Sun 18 Nov 2007
It's not much of a stretch to call Otis Spann the greatest of the post-war Chicago piano men. Perhaps his only rival was Little Johnny Jones, who like Spann, never made it past his his fortieth birthday. Spann was born in Belzoni, Mississippi and inspired by local piano players Friday Ford and Tolley Montgomery, sibling of Little Brother Montgomery. He won a talent contest at age eight and began playing local vaudeville acts. After his mother died in the mid-40's he headed to Chicago where his father and aunt lived. After playing with Morris Pejoe and others, he heard from Jimmy Rogers that Muddy Waters needed a piano player and he was promptly hired in 1951. Between 1953 and 1969 and played on the bulk of Waters' Chess recordings. He also became a key session pianist backing Little Walter, Sonny Boy Williamson II, Howlin' Wolf, Buddy Guy, Lowell Fulson, Junior Wells, Chuck Berry and many others.
Starting in 1960 he launched a solo career parallel to his day job with Muddy Waters. Despite being an almost daily presence in the Chess studios, he cut only two sessions as leader. His own Chess output was limited to a 1954 single, "It Must Have Been the Devil," that featured B.B. King on guitar, and sessions in 1954 and 1956 that remained in the can for decades. Chess may not have been impressed but the sides hold up well and I've decided to play them all for this feature. Spann cut albums for numerous labels including Candid, Prestuge, Bluesway, Storyville, Testament, Spivey and Vanguard among others. Spann rarely sounded less than inspired but he was occasionally ill served by his record companies and his sidemen. Unqualified successes include his Candid recordings with Robert Lockwood (issued in it's entirety with bonus cuts, but out of print, as the Complete Candid Recordings: Otis Spann/Lightnin' Hopkins Sessions) as well as those for Storyville and two albums for Bluesway (issued together on Down To Earth: The Bluesway Recordings) backed by the Muddy Waters band. Also quite good are The Blues of Otis Spann, hailed as one of the best blues albums ever made in Britain and The Biggest Thing Since Colossus (reissued with many bonus cuts as the 2-CD set The Complete Blue Horizon Sessions) finding Spann backed by three-fifths of Fleetwood Mac. Less successful are recordings made for Vanguard, Prestige and the two albums for Spivey which have never been issued on CD.

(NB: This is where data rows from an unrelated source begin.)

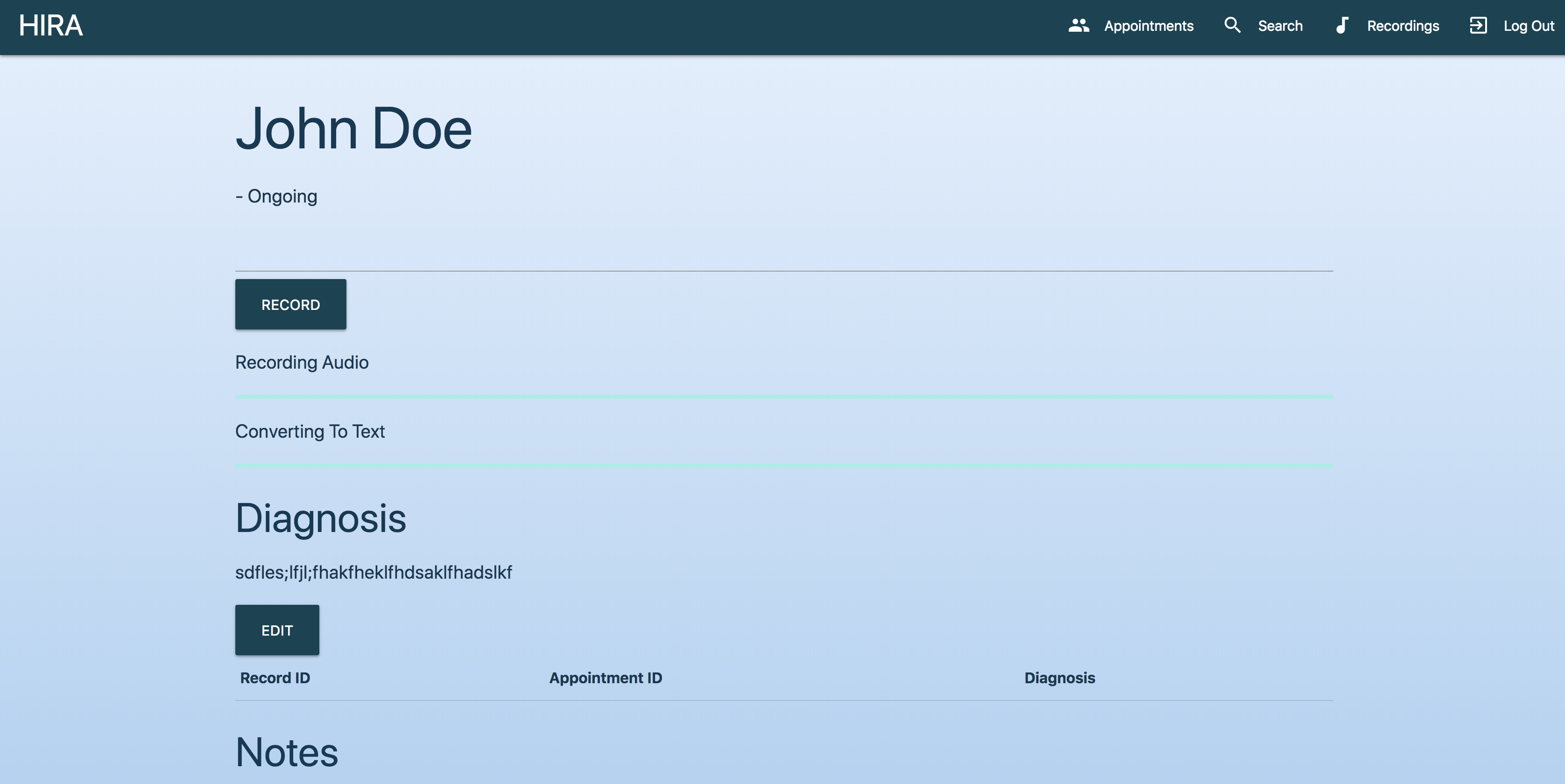Image resolution: width=1565 pixels, height=784 pixels.
Task: Go to the Search page link
Action: (x=1279, y=26)
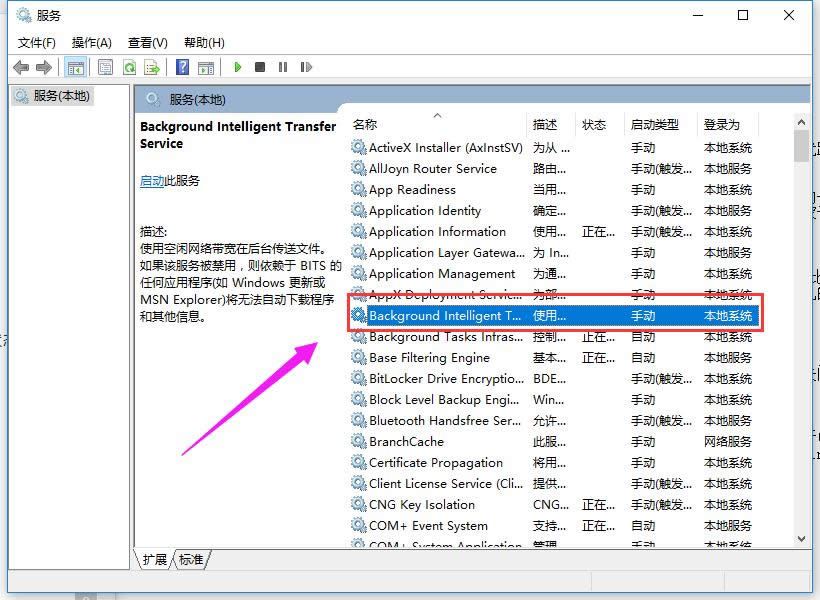Toggle the show/hide console tree icon
This screenshot has width=820, height=600.
click(x=75, y=67)
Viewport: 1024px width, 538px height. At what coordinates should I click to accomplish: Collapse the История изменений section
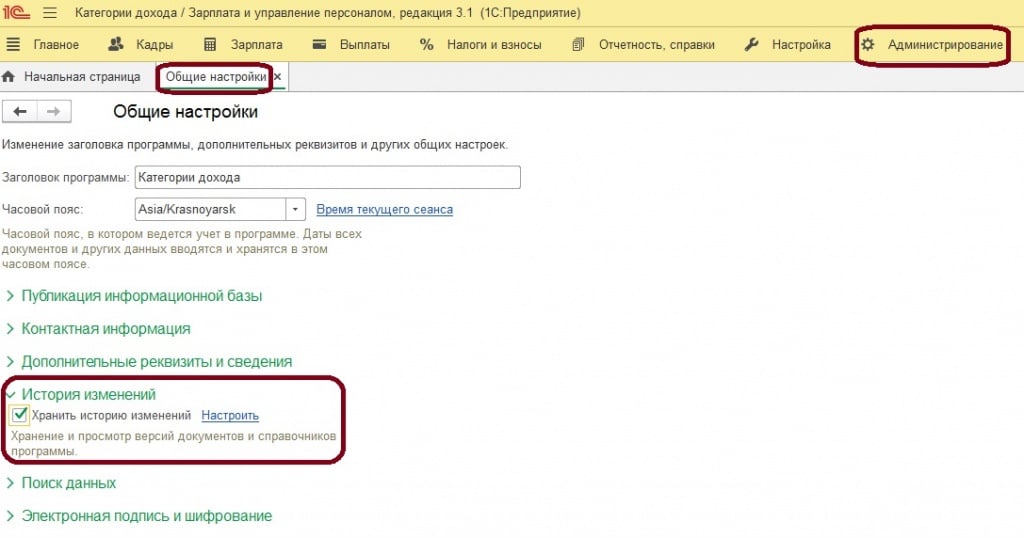pos(88,395)
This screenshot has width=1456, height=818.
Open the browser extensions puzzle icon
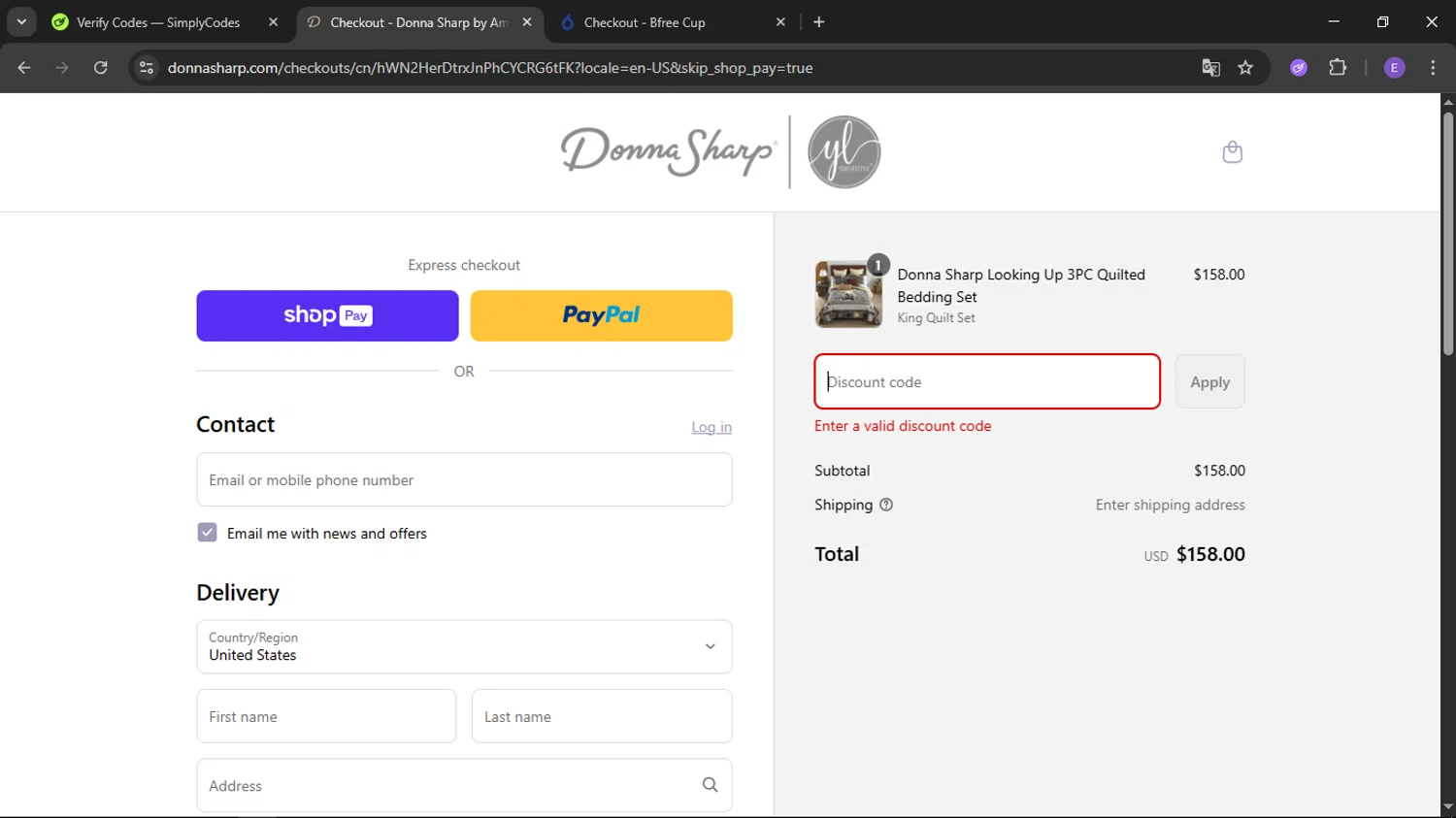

Mahalia Lucille Jenkins began as a church gospel singer in Mississippi and continued to practice when her family moved to Chicago around 1952. She met Otis Spann in the 1960’s. The two began a musical collaboration and would later marry. Lucille and Otis performed regularly at college gigs and would record together until Otis passed in 1970. Lucille continued to work in music performing at the 1972 Ann Arbor Blues & Jazz Festival and making a few recordings before passing in 1994.
Lucille was a strong, gospel inflected vocalist who at times could be quite affective while at other times her vocals leaned to the histrionic side. Her 1960's recordings are all in the company of her husband and she's featured on recordings Otis did for Bluesway, Vanguard and Spivey. A couple of her best sides, "Chains of Love" and "Love With A Feelin’" (both on Chicago Blues Masters Vol. 3) were cut for World Pacific in 1968, and both featured in our show. There is also Last Call, recorded live in 1970, three weeks before Otis Spann passed, featuring Lucille taking all the vocals. Overall this is a depressing listening experience and not the way anyone would choose to remember Spann. In the 1970's Lucille sang "Dedicated to Otis" at the 1972 Ann Arbor Blues & Jazz Festival which is on the 2-LP companion album, cut her only album, Cry Before I Go, for Bluesway in 1973 and waxed the 45's Country Girl Returns Part 1 & 2 and Woman's Lib for Torrid.